Collected data entries:

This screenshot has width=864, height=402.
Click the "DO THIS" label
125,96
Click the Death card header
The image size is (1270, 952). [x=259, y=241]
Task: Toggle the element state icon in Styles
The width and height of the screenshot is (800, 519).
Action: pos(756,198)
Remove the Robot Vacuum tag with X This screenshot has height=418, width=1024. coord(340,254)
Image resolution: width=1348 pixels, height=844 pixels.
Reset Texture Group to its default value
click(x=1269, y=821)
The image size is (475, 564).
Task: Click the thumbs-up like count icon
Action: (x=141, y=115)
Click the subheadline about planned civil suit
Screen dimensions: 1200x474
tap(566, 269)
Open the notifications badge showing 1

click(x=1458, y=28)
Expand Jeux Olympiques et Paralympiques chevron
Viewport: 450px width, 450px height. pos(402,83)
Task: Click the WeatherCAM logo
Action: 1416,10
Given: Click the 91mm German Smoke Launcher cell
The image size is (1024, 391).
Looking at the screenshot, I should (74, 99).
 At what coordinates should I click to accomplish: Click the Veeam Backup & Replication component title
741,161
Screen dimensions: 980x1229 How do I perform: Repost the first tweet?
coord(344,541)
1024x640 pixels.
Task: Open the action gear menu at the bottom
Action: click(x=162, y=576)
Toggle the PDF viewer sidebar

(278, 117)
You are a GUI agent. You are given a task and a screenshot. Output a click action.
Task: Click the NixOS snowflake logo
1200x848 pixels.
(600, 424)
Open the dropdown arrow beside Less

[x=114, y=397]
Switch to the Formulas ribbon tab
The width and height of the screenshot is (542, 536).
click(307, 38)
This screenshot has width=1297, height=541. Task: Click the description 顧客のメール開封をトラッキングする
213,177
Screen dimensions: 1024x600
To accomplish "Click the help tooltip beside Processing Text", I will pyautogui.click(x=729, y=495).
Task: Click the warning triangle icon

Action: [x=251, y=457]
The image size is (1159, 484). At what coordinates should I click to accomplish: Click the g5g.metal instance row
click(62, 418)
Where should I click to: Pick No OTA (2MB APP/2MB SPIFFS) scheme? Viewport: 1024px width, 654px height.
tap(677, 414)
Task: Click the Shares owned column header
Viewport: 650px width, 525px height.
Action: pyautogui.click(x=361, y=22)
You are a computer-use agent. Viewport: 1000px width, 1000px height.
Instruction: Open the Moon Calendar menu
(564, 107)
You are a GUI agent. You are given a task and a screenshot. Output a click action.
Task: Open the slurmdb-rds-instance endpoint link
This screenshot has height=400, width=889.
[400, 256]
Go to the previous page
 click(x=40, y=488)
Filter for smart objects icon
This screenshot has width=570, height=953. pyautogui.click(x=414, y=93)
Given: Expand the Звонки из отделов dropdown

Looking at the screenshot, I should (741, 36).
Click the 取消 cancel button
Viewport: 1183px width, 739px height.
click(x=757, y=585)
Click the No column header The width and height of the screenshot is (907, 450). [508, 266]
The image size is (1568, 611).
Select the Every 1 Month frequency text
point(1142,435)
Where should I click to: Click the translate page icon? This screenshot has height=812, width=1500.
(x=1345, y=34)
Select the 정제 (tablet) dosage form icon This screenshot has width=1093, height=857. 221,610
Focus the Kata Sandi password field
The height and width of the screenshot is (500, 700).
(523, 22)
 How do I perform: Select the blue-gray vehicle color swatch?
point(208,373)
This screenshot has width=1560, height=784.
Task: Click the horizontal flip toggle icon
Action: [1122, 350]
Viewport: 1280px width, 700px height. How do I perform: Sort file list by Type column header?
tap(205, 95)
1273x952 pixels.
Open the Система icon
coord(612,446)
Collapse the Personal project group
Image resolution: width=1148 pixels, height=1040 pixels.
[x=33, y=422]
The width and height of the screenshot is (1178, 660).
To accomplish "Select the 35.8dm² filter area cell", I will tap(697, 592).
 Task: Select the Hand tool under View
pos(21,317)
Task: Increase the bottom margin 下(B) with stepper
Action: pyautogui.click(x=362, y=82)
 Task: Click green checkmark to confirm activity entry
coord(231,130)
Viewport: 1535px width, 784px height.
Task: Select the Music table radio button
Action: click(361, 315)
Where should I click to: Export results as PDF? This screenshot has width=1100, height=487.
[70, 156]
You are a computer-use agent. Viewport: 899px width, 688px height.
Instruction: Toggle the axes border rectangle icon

Task requirements =>
Copy every line above in which the string "computer" shows up.

Worked solution =>
You are a computer-use agent. Viewport: 1000px width, 1000px height.
You are a computer-use agent. Viewport: 899px width, 688px height.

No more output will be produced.